Introduction Anaemia is a common systemic complication in inflammatory bowel disease (IBD). Iron deficiency anaemia (IDA) in IBD is often underdiagnosed and undertreated despite its impact on quality of life. There is poor awareness among physicians on the role of oral and intravenous iron replacement in anaemic IBD patients. Oral iron is a low cost treatment but has limited bioavailability and low tolerability. In contrast, intravenous iron appears to be well tolerated and is effective in the treatment of active IBD. Nevertheless, it does incur a strain on healthcare cost, human resources and infrastructure.
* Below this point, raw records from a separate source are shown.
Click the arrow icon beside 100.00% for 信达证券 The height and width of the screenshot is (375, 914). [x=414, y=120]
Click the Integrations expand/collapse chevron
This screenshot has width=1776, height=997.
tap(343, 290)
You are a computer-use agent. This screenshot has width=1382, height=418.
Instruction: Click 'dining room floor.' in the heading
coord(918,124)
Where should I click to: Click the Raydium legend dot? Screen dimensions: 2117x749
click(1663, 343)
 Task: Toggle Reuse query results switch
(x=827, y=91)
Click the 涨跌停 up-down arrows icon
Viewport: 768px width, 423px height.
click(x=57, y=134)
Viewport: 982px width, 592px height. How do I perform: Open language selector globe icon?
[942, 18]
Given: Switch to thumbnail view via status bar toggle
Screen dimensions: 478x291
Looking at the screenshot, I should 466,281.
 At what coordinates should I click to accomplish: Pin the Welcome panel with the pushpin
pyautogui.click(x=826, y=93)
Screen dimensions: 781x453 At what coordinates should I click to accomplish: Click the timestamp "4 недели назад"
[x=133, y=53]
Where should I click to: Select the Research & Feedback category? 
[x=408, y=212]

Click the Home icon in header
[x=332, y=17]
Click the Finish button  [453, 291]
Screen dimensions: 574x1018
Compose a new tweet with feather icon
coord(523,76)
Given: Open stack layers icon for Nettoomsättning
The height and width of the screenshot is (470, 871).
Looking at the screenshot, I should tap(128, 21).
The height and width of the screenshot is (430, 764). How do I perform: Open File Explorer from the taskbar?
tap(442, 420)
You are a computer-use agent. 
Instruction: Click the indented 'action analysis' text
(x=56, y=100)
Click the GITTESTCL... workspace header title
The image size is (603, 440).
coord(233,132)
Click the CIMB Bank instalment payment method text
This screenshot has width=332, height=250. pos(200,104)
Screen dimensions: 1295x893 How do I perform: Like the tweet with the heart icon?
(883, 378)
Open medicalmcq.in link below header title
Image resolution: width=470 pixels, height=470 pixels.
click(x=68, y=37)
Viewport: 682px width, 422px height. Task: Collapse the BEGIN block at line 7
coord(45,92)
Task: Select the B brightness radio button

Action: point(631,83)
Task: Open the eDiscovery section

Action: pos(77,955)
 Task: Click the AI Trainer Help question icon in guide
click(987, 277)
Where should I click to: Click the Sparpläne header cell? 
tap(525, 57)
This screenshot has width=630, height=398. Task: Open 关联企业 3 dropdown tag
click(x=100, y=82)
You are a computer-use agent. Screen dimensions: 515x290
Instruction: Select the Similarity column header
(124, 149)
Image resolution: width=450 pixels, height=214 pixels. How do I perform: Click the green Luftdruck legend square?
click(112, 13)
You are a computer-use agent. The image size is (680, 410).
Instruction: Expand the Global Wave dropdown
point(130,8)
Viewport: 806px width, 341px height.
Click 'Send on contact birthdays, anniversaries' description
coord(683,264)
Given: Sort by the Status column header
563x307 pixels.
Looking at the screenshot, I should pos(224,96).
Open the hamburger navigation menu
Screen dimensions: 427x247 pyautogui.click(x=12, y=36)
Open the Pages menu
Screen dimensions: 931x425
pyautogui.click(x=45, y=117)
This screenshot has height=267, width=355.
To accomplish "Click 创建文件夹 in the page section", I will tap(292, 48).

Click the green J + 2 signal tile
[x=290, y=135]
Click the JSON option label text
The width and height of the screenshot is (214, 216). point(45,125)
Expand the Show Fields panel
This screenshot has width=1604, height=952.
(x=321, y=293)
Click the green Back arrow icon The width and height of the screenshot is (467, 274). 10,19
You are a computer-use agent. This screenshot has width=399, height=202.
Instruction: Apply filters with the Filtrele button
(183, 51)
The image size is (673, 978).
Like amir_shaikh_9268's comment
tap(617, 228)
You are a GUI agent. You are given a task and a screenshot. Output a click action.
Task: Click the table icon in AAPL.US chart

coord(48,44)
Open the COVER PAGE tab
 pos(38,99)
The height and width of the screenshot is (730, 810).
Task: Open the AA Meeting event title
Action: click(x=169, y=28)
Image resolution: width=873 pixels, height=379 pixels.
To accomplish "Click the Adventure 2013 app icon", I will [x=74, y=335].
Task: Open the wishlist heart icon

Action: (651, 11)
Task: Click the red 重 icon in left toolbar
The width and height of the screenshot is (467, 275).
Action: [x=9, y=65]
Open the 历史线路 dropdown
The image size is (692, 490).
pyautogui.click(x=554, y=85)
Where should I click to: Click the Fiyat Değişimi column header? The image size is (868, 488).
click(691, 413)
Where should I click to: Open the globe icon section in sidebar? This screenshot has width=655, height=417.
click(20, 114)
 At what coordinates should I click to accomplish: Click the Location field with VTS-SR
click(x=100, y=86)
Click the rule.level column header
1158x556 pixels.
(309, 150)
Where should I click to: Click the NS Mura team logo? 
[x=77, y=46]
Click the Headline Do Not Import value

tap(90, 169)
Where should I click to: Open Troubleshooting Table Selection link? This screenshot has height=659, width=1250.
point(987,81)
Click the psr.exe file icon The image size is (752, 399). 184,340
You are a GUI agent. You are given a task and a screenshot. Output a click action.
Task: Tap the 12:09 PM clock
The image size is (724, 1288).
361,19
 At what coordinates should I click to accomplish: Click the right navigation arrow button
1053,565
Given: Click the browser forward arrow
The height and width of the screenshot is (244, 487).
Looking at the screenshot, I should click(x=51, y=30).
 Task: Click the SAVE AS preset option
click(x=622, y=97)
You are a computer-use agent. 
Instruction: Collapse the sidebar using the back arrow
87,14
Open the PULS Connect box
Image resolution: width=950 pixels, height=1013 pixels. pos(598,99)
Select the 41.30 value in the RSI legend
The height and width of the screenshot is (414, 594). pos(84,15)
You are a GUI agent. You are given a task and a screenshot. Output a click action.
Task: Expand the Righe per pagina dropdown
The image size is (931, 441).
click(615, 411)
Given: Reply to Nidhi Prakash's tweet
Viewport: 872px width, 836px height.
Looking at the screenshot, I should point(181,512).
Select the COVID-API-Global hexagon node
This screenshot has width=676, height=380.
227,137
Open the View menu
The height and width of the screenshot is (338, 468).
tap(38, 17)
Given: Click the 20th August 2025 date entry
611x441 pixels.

Aims/Background To identify the prevalence of IDA in our cohort of IBD patients and to evaluate the adequacy of the treatment of their anaemia.
Method This was a single-centre, retrospective, cross sectional study. All IBD patients in the hospital were recruited. Data was collected by reviewing the IBD database, patient chart and contacting patients directly. IDA patients were identified and their treatment evaluated based on their last hospital admission or outpatient review. IDA was defined as haemoglobin (Hb) <13 g/dL in males or Hb <12 g/dL in females in combination with either microcytosis (MCV<78fl) or transferrin saturation<20%. Active disease was defined as patients with symptomatic disease requiring steroids.
Results Of the 606 IBD patients, only 510 (84.2%) were eventually recruited due to incomplete dataset. There were 273 (53.5%) males and 237 (46.5%) females, median age 43.0±15.6 years. 263 (51.6%) patients had Crohn's disease (CD), 235 (46.1%) had ulcerative colitis(UC) and 11 (2.2%)had indeterminate colitis (IC). Of these, 98/510 (19.2%) had anaemia of which 56/510 (11.0%) were classified as IDA. Of those with IDA, 33 (58.9%) had CD, 21 (37.5%) had UC and 2 (3.6%) had IC, p=0.325. 31 (56.4%) received no oral replacement, 19 (34.5%) received oral iron replacement and 5 (9.1%) received intravenous iron replacement. Those who did not receive any iron replacement had a mean Hb of 11.3 g/dL compared to 10.9 g/dL in those who received iron replacement, p=0.209. In patients with active disease, only 4/18 (22.2%) received intravenous iron replacement.
Conclusion Less than half of our IBD patients with IDA are treated with iron supplementation. Also, only a fifth of those with active disease received intravenous replacement. This is unsatisfactory as oral supplementation in active disease is poorly absorbed. There needs to be more awareness among physicians for the role and route of iron replacement in IBD.